I decided to try a thru-hike for many reasons: I love walking, exploring my surroundings, flowers and plants and animals, the ritualistic daily pattern of backpacking, the simplifying of needs. Plus I wanted to see if I could do it, and what kind of hiker I am. I felt no desire to hike a trail that would be dauntingly long, infamous for crappy weather, or apt to be more miserable than is educational. The John Muir Trail fit the bill, especially hiked southbound between mosquito season and snow season. After weeks of permit application processes, logistical planning, and games of does-this-fit-in-the-backpack, I’m striding down the trail, hiking poles clicking on either side of me, gazing up at real versions of vistas I had imagined for months. The dream came true. But not exactly true, just as a painting never completely matches the image in the mind’s eye.

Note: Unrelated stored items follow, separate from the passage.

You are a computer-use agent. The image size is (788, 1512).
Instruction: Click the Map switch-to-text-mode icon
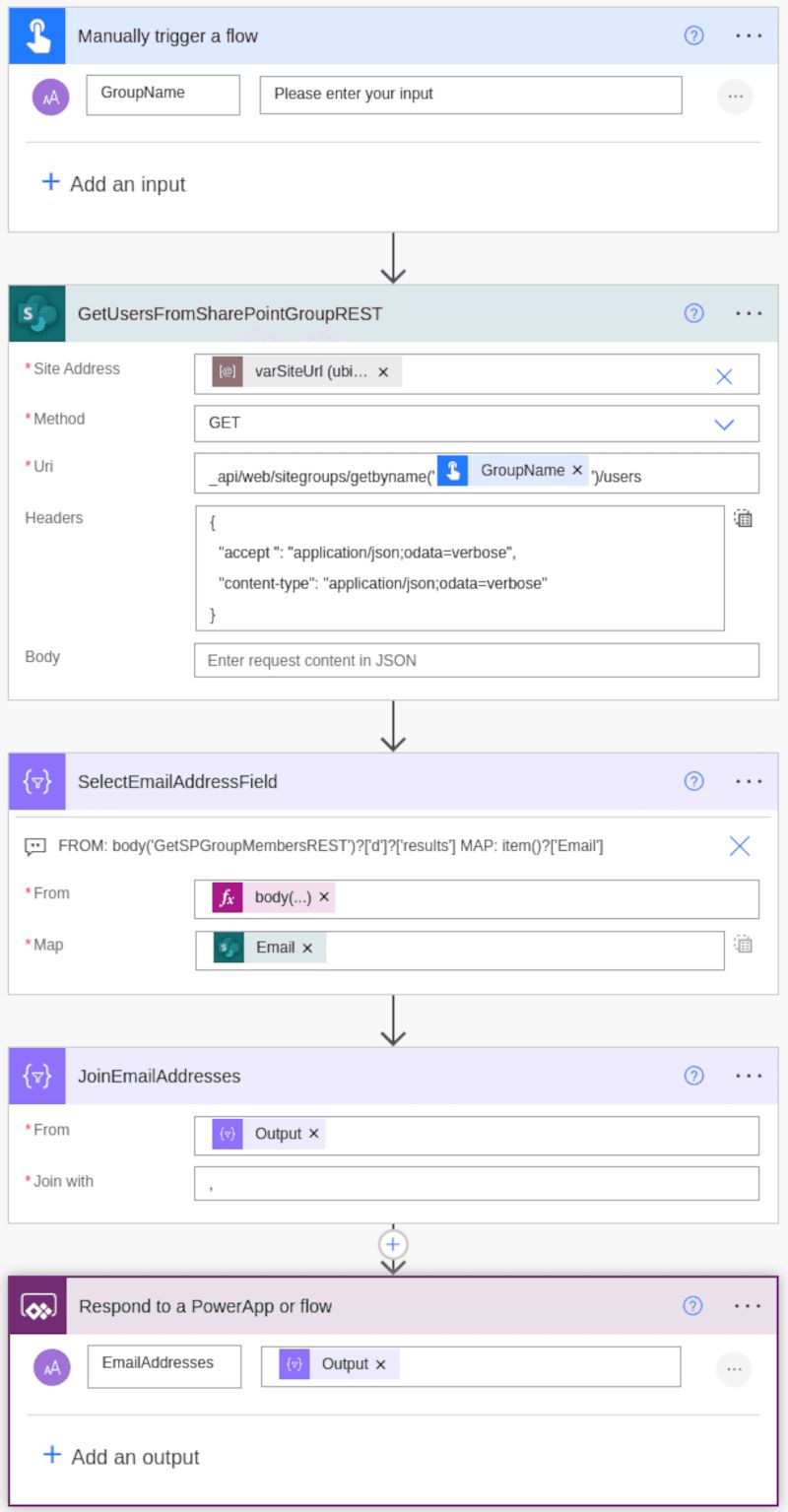point(743,945)
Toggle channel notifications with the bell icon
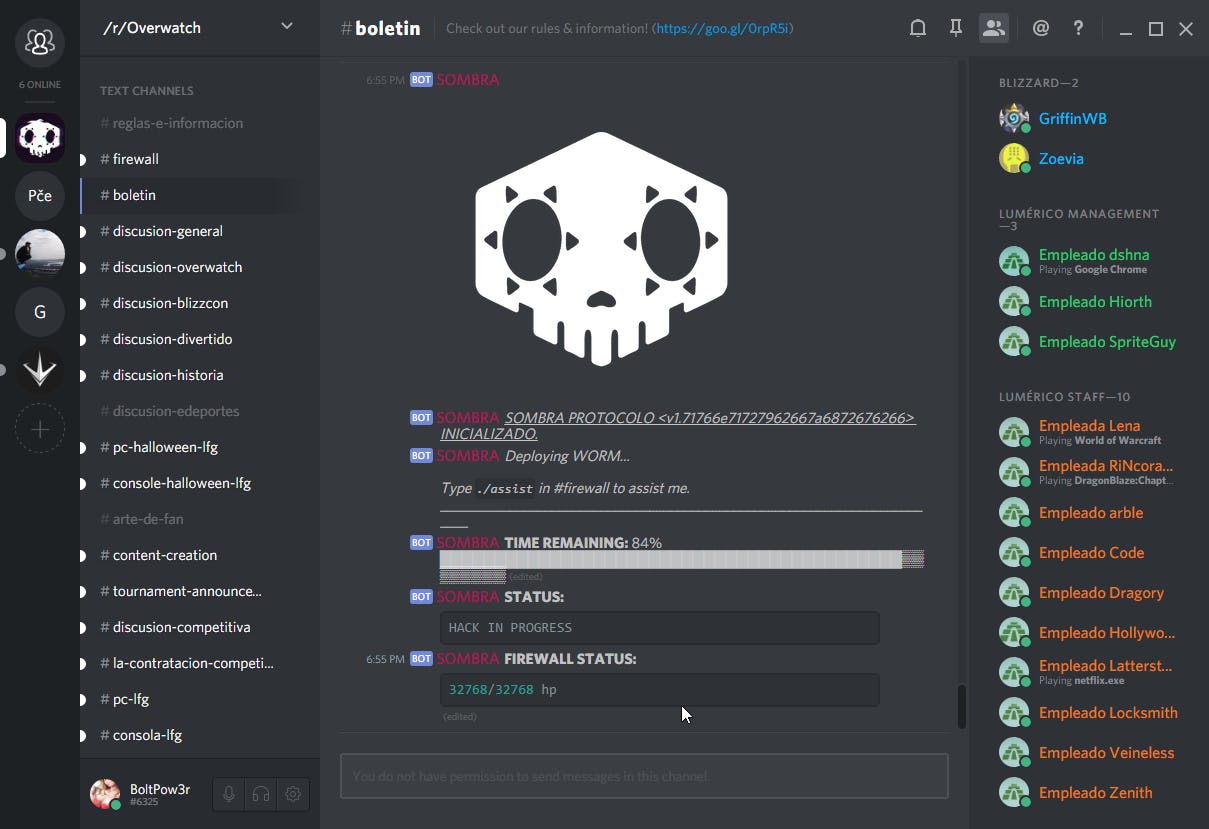 tap(917, 27)
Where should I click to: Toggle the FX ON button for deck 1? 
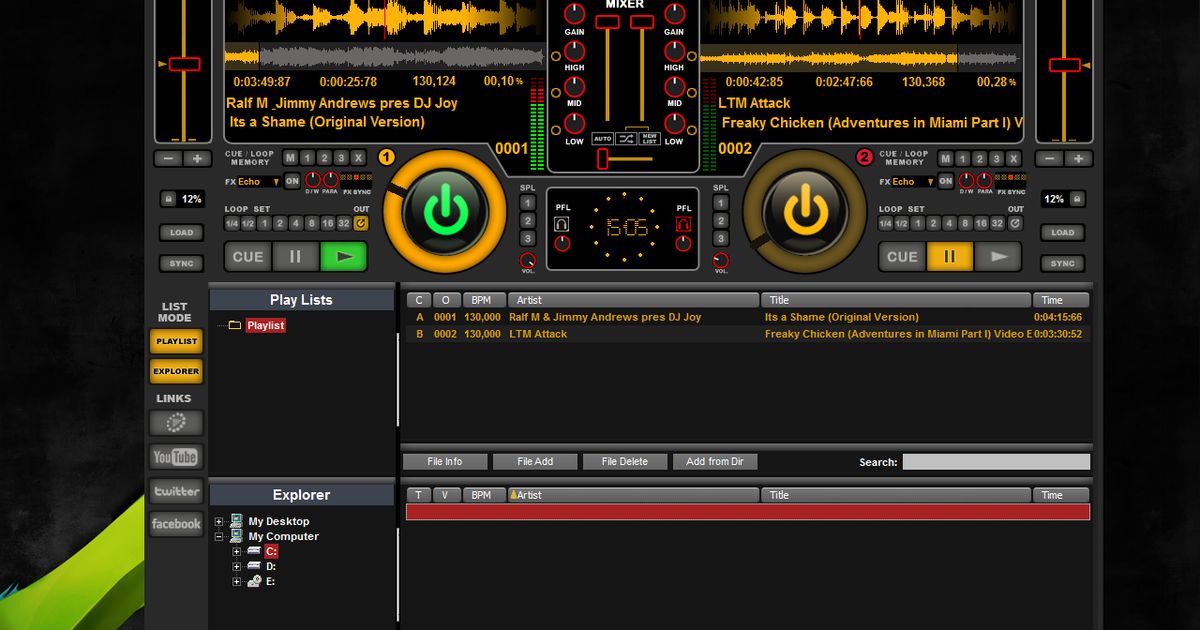pos(292,181)
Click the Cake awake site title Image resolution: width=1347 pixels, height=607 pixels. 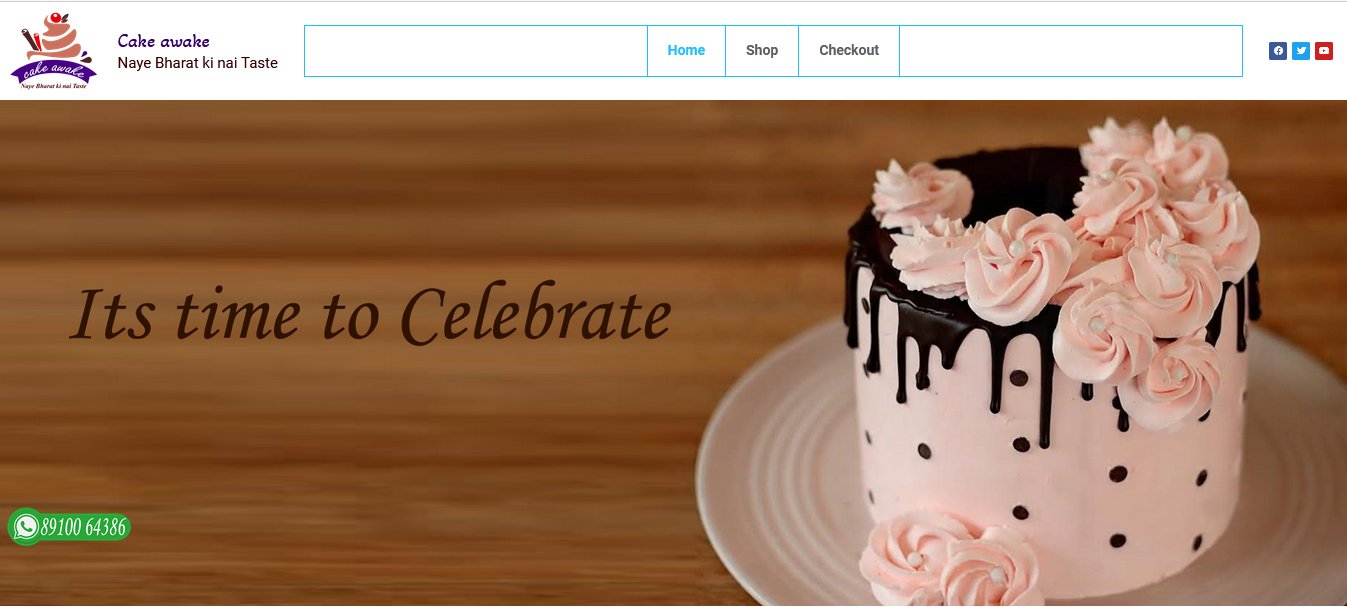[x=164, y=41]
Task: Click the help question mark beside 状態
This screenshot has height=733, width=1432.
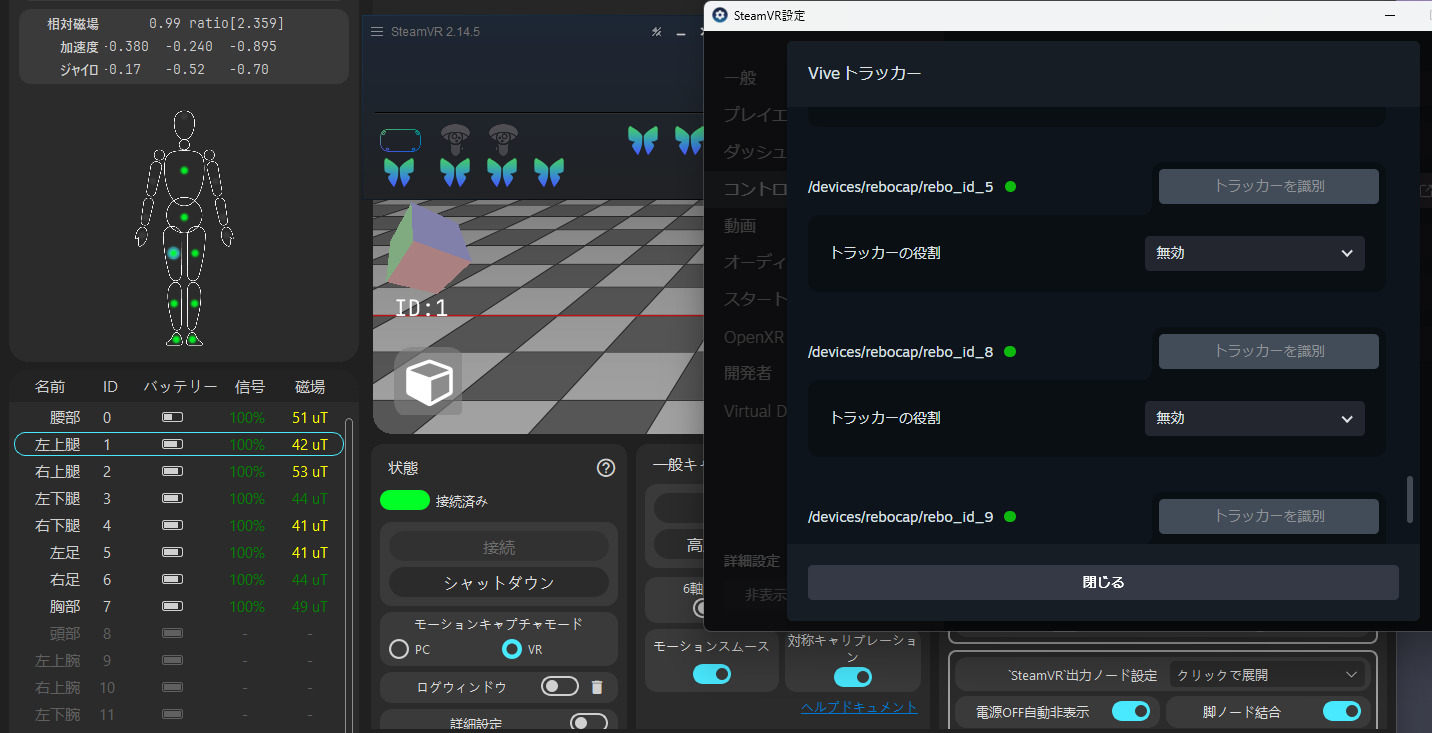Action: [605, 468]
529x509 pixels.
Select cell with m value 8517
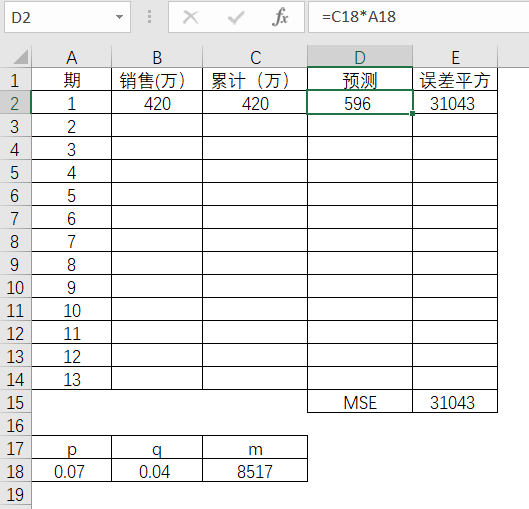coord(255,471)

It looks different from anywhere I’ve been before. It’s hard to say why. Starker than the northern mountains of Montana, and certainly not the soft Appalachians. There’s a lot of beige granite, sparse and giant trees. A mix of disparate elements: dry, vast, hot and cold. But I don’t put a lot of mental effort into analysis. The first days are consumed by physical demands, and developing a routine: the order of operations for packing my junk in the morning, the best way to fold maps, the perfect spot to keep a quarter for convenient bear canister opening. (That would be the rear shorts pocket. I develop a calloused nub on my right index finger from grasping and twisting the quarter twenty-four times a day. I don’t see any bears.)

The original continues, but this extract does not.